Records shown –
·····

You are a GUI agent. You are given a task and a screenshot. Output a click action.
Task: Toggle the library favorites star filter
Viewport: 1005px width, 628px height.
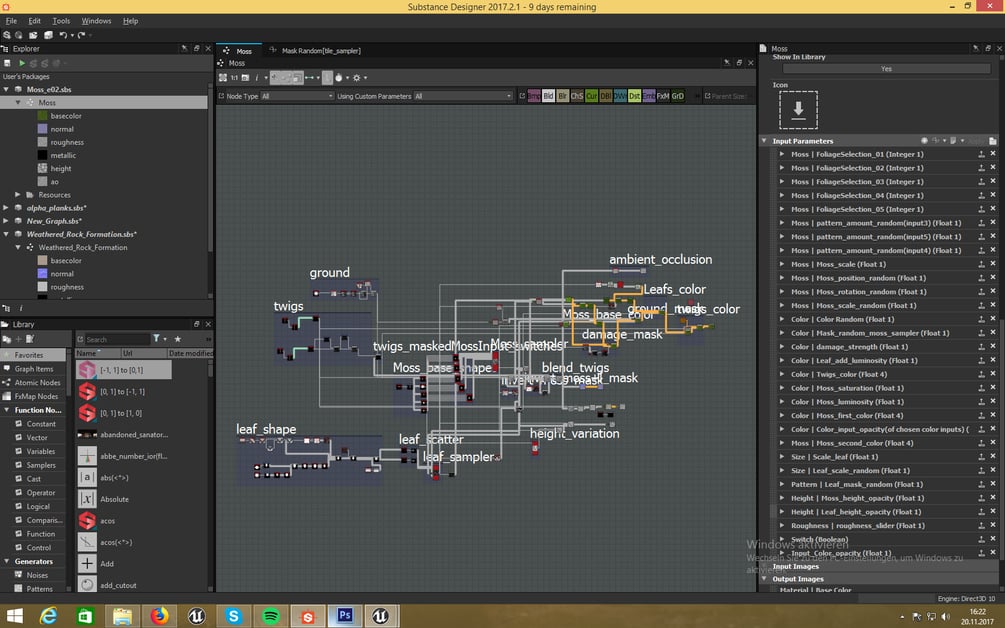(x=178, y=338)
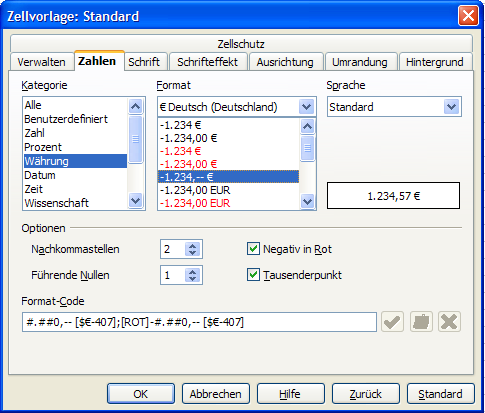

·····

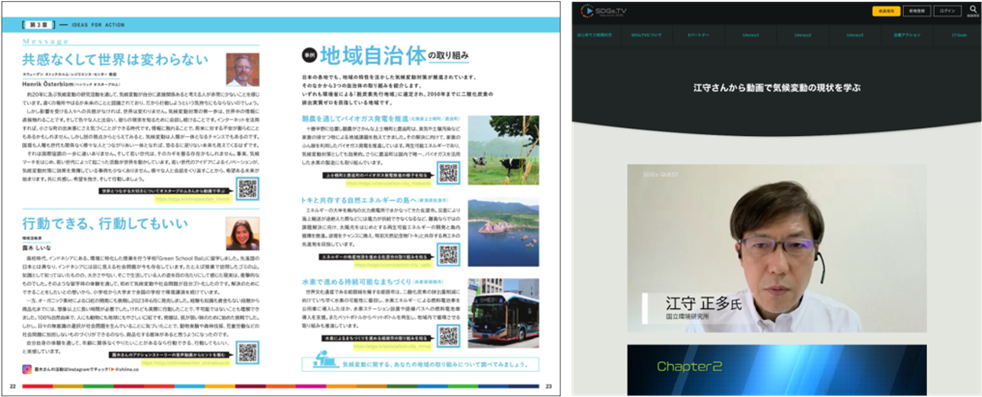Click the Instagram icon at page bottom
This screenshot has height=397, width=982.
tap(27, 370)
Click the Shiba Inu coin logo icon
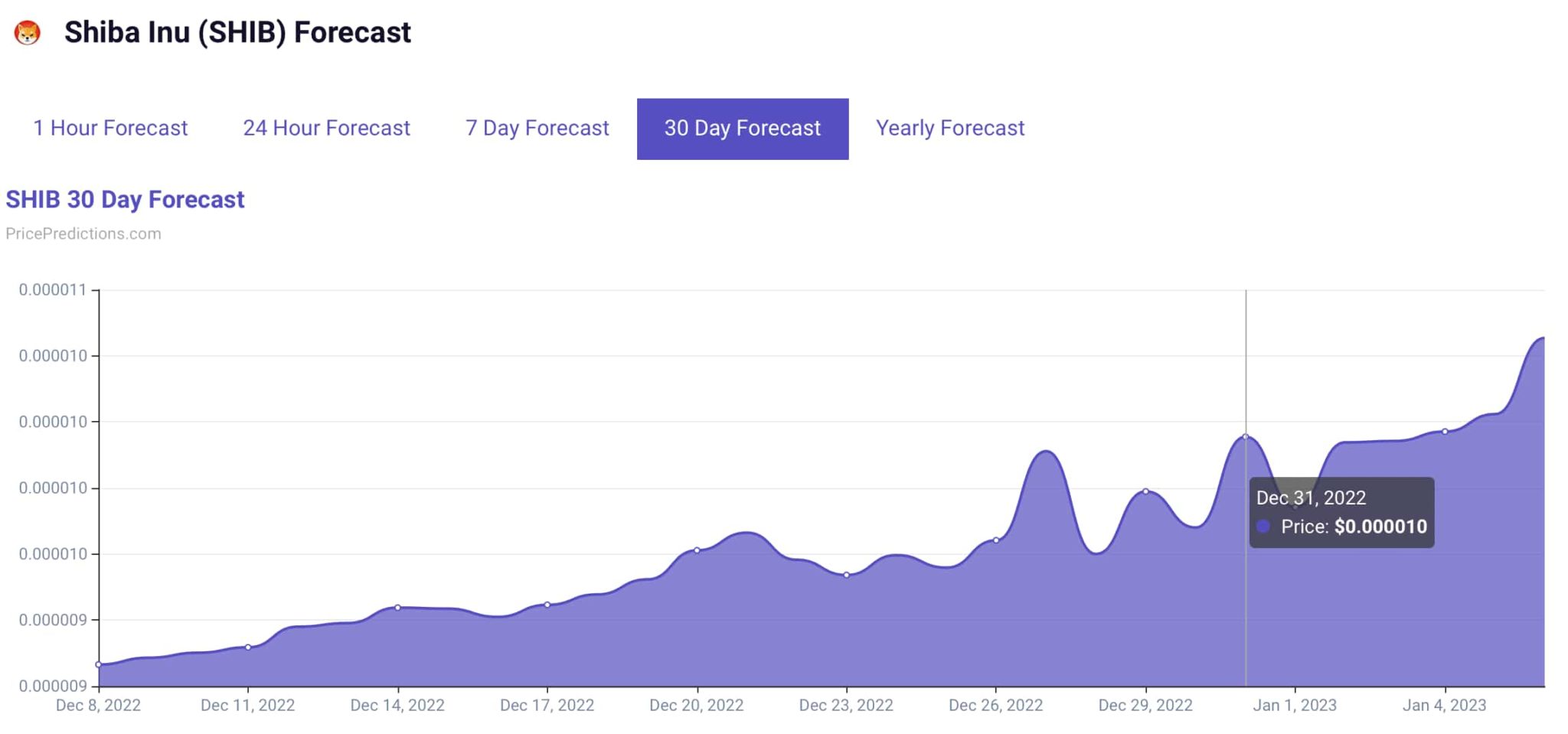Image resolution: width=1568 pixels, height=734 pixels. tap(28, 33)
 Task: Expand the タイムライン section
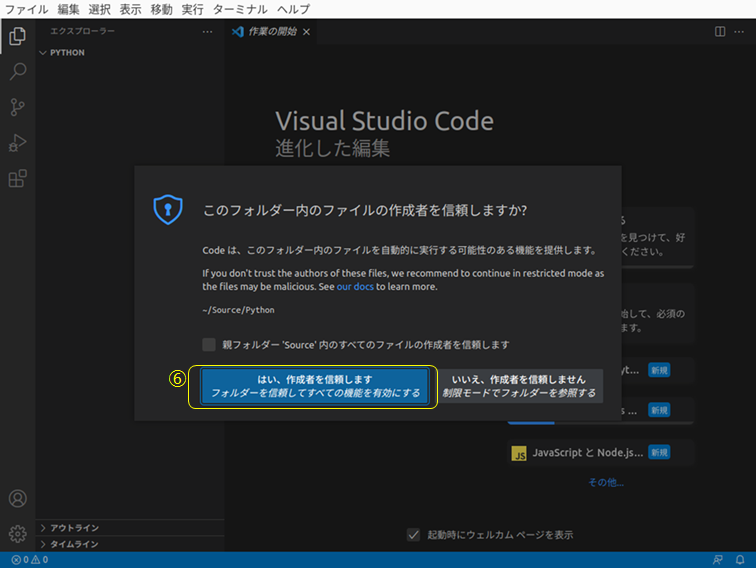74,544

·····

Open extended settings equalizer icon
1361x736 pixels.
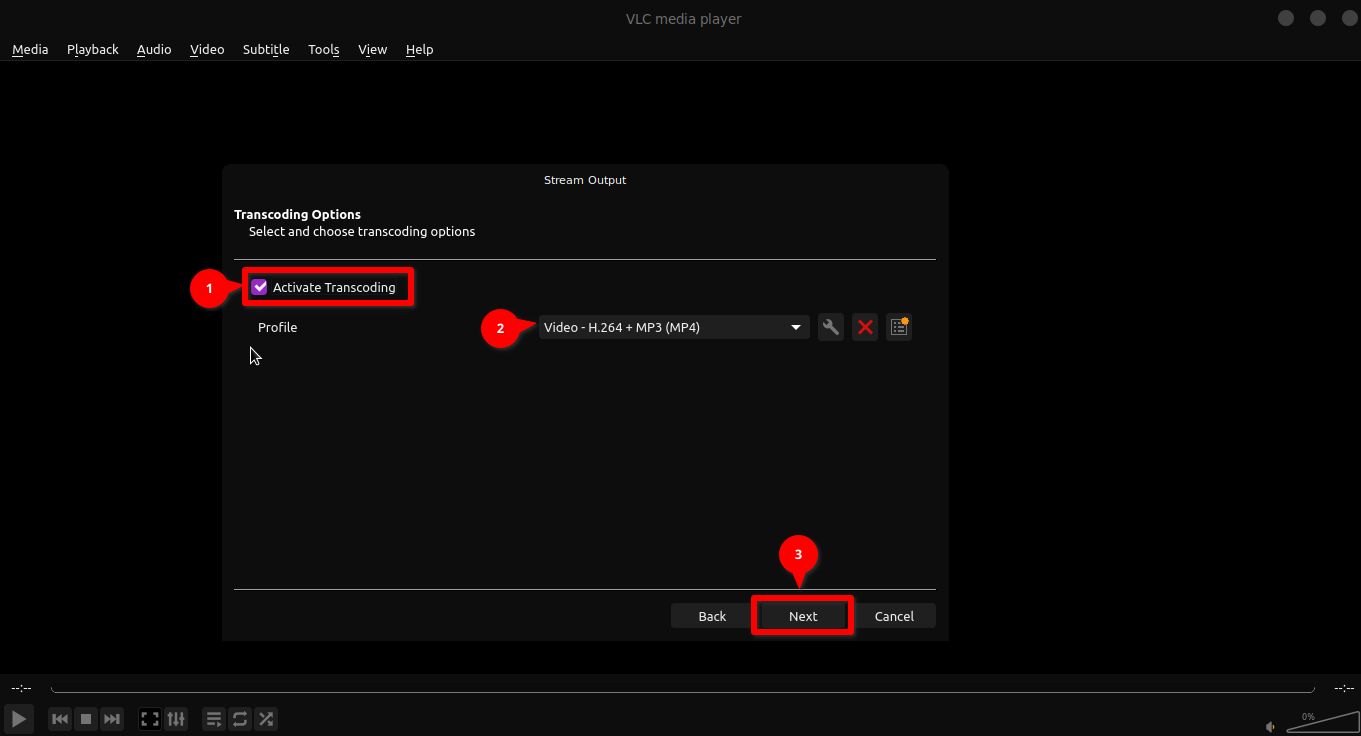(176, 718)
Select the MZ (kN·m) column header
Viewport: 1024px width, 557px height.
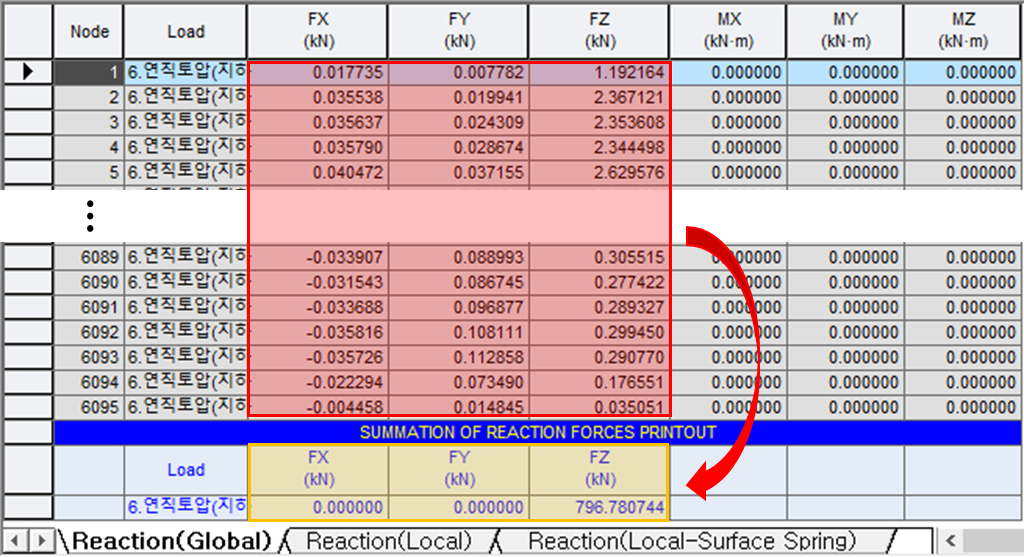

·····

Problem requirements –
Once you find the line with "Select the MZ (kN·m) column header" in the entries above, output it and each line after it up to and including the line with "Viewport: 1024px width, 557px height.", and nothing else.

Answer for this exercise –
Select the MZ (kN·m) column header
Viewport: 1024px width, 557px height.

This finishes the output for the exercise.